A plus long terme, il y a des applications dans le milieu médical, pour les personnes qui sont en déficience vocale, et des applications musicales.

 

Quel est le regard des chanteurs effectuant les expériences au LAM et notamment l’analyse de leurs phonétogrammes ?

Les chanteurs sont extrêmement curieux vis-à-vis de nos résultats de recherche. Bon, quand ils viennent au LAM, la plupart savent déjà ce que sont les mécanismes laryngés et les phonétogrammes car il y a une assez grande diffusion des travaux du LAM dans le milieu de l’enseignement du chant et aussi chez les orthophonistes, justement par les collaborations que nous avons avec ces milieux. Mais certains chanteurs découvrent l’étendue de leur propre voix et s’étonnent du fait qu’ils peuvent produire des sons dans 1 ‘un ou 1′ autre des 2 principaux mécanismes laryngés (en gros en voix de poitrine ou en voix de tête) sur une large tessiture et une grande dynamique.Cette prise de conscience des mécanismes laryngés est d’ailleurs quelque chose de très important en pédagogie.
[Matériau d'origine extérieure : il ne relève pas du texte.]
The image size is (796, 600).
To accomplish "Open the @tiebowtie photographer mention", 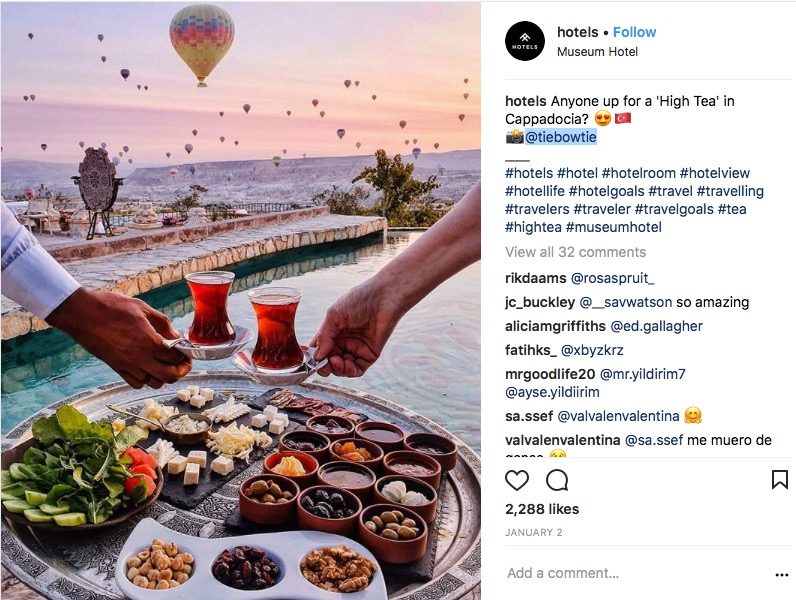I will (560, 137).
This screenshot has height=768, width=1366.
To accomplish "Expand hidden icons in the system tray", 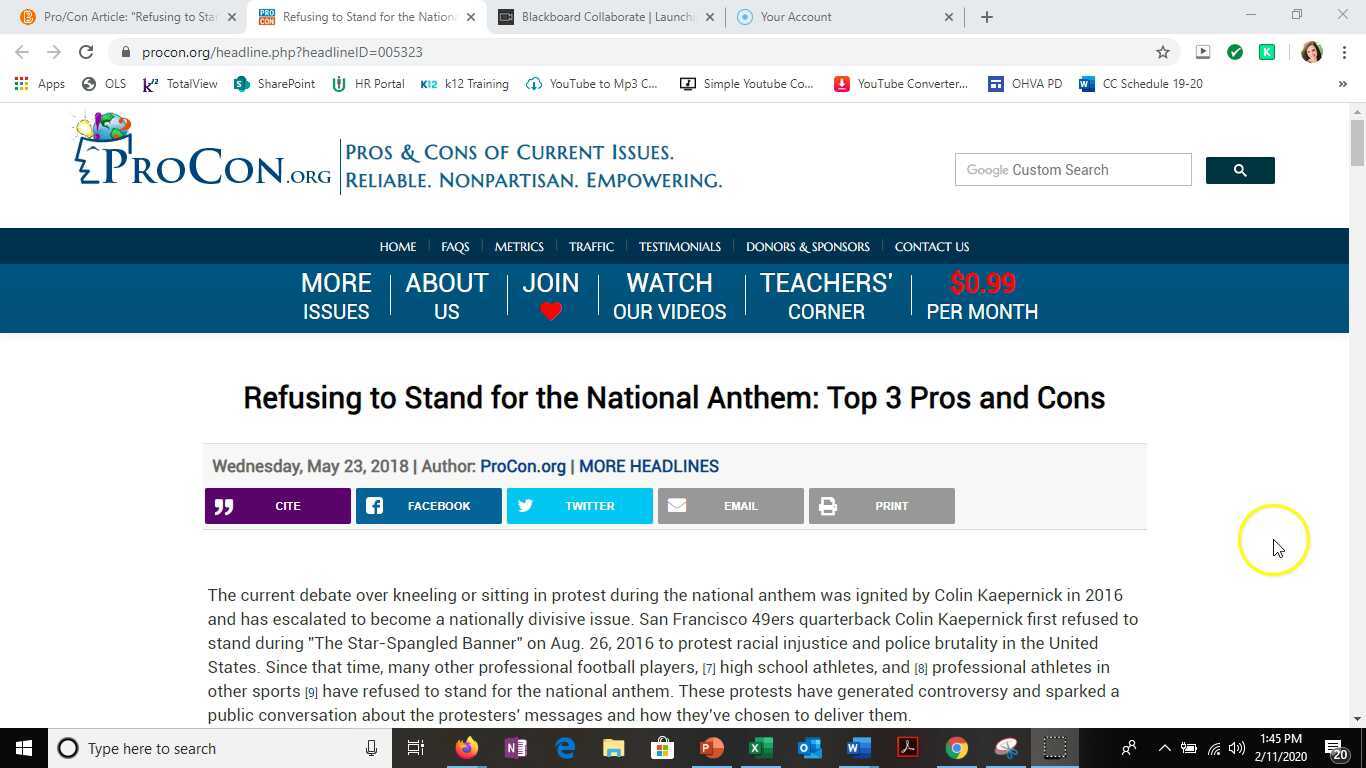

Par exemple Robert Expert, qui est contre-ténor et enseignant à Bobigny, et qui est un habitué du LAM, mène une réflexion pour savoir à quel moment il faut aborder les mécanismes laryngés dans 1’ apprentissage du chant. Je voudrais faire une remarque cependant, c’est qu’il ne faut pas surestimer les résultats scientifiques par rapport au travail du chanteur. La finesse de production et de perception autour de la voix dépasse largement ce que l’on peut mesurer. En clair, les chanteurs ont beaucoup à nous apprendre.

 

Ci-contre : Phonétogramme de Robert Expert, contre-ténor. Le phonétogramme repréésente l’espace des possibilités de la voix en terme de tessiture (les notes sont en abscisse) et de dynamique (les niveaux sonores sont en ordonnées). Les courbes notées »M1″, pour mécanisme 1, et « M2 »: pour le mécanisme 2, correspondent aux phonétogrammes émis respectivement en voix de poitrine et en voix de tête. Thèse de Sylvain Lamesh, 2010.

 

Je crois que vous avez aussi des collaborations dans le cadre du LAM avec l’entreprise Puce Muse, vous pouvez nous en parler un petit peu ?

 

Oui c’est exact, le LAM et Puce Muse ont des collaborations depuis plusieurs années maintenant, au travers de projets de recherche mais aussi de productions musicales. Ces collaborations se sont développées en particulier à l’occassion de la résidence de Puce-Muse pendant trois ans à Jussieu (avant celle de aussi Michel Risse). Puce-Muse est une entreprise qui développe des instruments de synthèse sonore et visuelle, qui tournent sur la plateforme logicielle appelée « méta-malette » et qui sont pilotés par une interface de contrôle gestuel comme un joystick ou comme le méta-instrument (qui est une espèce d’exosquelette qui permet de manipuler 54 variables simultanément et indépendamment les unes des autres). L’idée est de pouvoir jouer à plusieurs comme dans l’orchestre de Joystick (ORJO) qui donne plusieurs concerts par an et dans lequel les membres du LAM sont impliqués.

 

Quelle est la part de l’enseignement dans votre travail ?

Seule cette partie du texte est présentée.